The “un-carrier” previously said it would launch 600 MHz 5G this year and reach 200 million people sometime in 2020. But it has been aggressively building 600 MHz LTE with 5G-ready equipment since 2017, to the point where it’s now able to reach 200 million people by the end of this year. That will make T-Mobile the first 5G network in the country to deliver on a nationwide basis, according to the company.
Tied to that, the operator also took the opportunity to once again boast that its 600 MHz spectrum is uniquely positioned to reach more people in more places than its rivals’ millimeter wave spectrum. “That means T-Mobile’s nationwide 5G network will be able to cover more people in more places and work indoors and out, unlike the competitors' current 5G networks, which can be blocked by things like walls, glass and leaves,” T-Mobile said.
A common refrain at Mobile World Congress Los Angeles, where T-Mobile CTO Neville Ray is scheduled to participate in a CTO round table today, is that 5G will require, low-, mid- and high-and spectrum. During a keynote on Tuesday, FCC Chairman Ajit Pai noted how much spectrum his commission has released for 5G so far but did not have any news on the 3.7-4.2 GHz band, or C-band, although it’s still expected to land on the commission’s agenda before the end of the year. Mid-band spectrum, which Sprint has a lot of, has been hard to come by for others.
In its release today, T-Mobile said 600 MHz is just the start of the journey to “5G for All” and with Sprint’s 2.5 GHz spectrum, the New T-Mobile will have the ability to add critical depth for broad coverage and performance—as well as mmWave spectrum for hotspot-like coverage in dense urban areas.
“Only this combination will deliver a 5G network with both breadth and depth, something the carriers simply cannot do as quickly,” T-Mobile proclaimed. “The stakes are high for the U.S., as billions in economic growth and jobs are expected to come from 5G and the innovations it will unleash."

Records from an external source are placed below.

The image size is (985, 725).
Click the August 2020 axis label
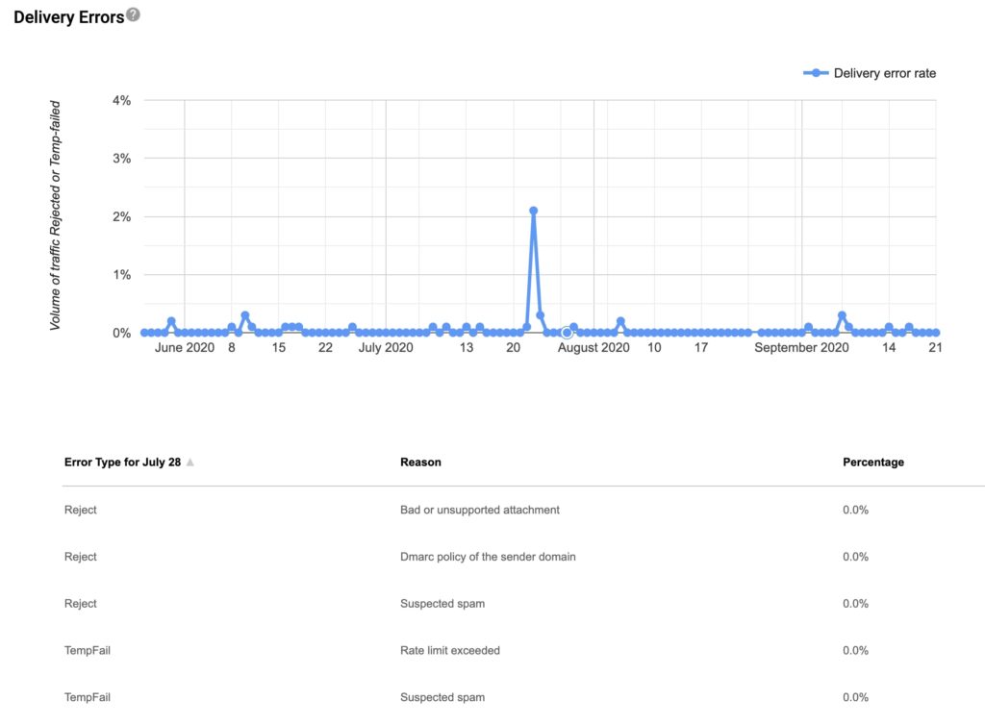pos(594,348)
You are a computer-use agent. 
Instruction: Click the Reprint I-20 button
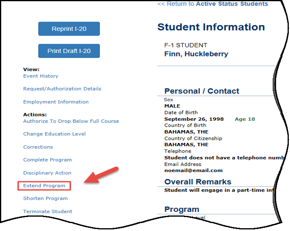(x=69, y=29)
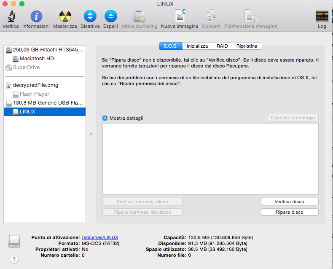Select decryptedFile.dmg in the sidebar
333x269 pixels.
pos(35,85)
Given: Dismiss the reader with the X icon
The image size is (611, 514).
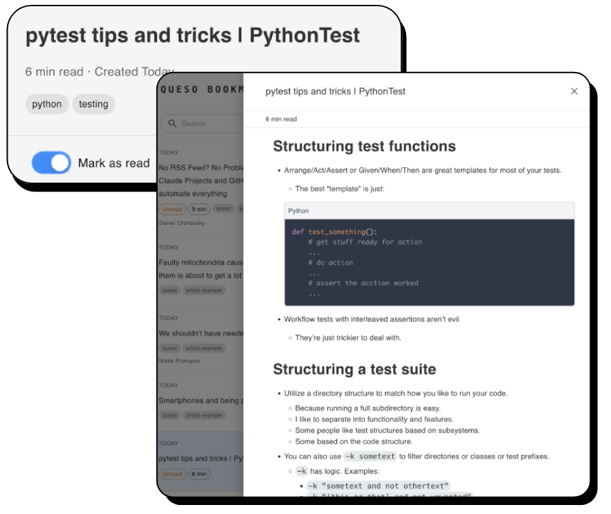Looking at the screenshot, I should click(574, 91).
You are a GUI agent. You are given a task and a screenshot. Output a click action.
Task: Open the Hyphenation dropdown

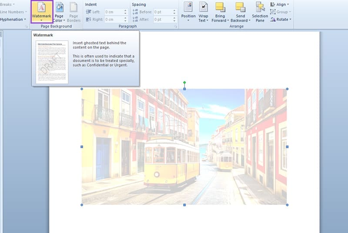click(13, 20)
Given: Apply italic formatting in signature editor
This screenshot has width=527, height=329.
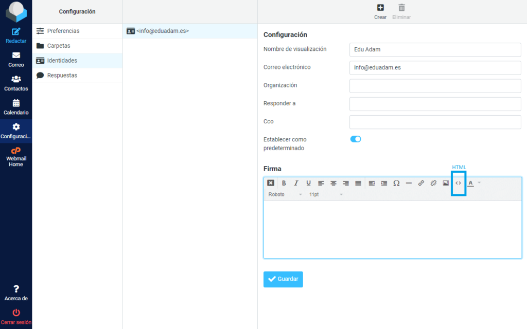Looking at the screenshot, I should point(296,183).
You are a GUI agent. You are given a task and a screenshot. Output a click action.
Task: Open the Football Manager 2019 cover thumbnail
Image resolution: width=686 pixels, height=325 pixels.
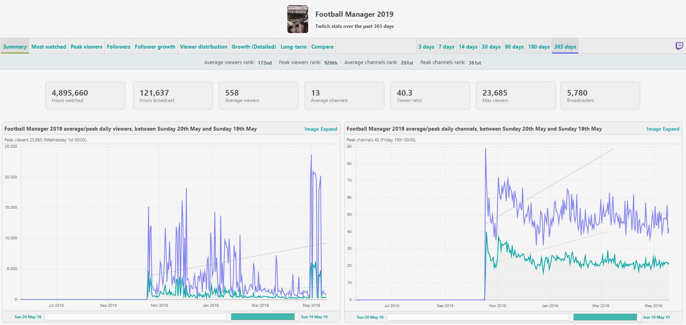tap(298, 19)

Earlier this week, the state of Colorado announced it was dropping out of the lawsuit by states seeking to block T-Mobile's merger with Sprint. The Colorado Attorney General’s office revealed that T-Mobile has promised to significantly build out a statewide 5G network, particularly in rural areas.
Within six years of the closing date, New T-Mobile has promised to have deployed a 5G network in Colorado with at least 92% of the Colorado population having access to download speeds of 100 Mbps; and at least 74% of the state’s rural population having access to those same download speeds.
This deal is similar to the promises T-Mobile made to Mississippi, a state that's also concerned about wireless coverage in its rural areas.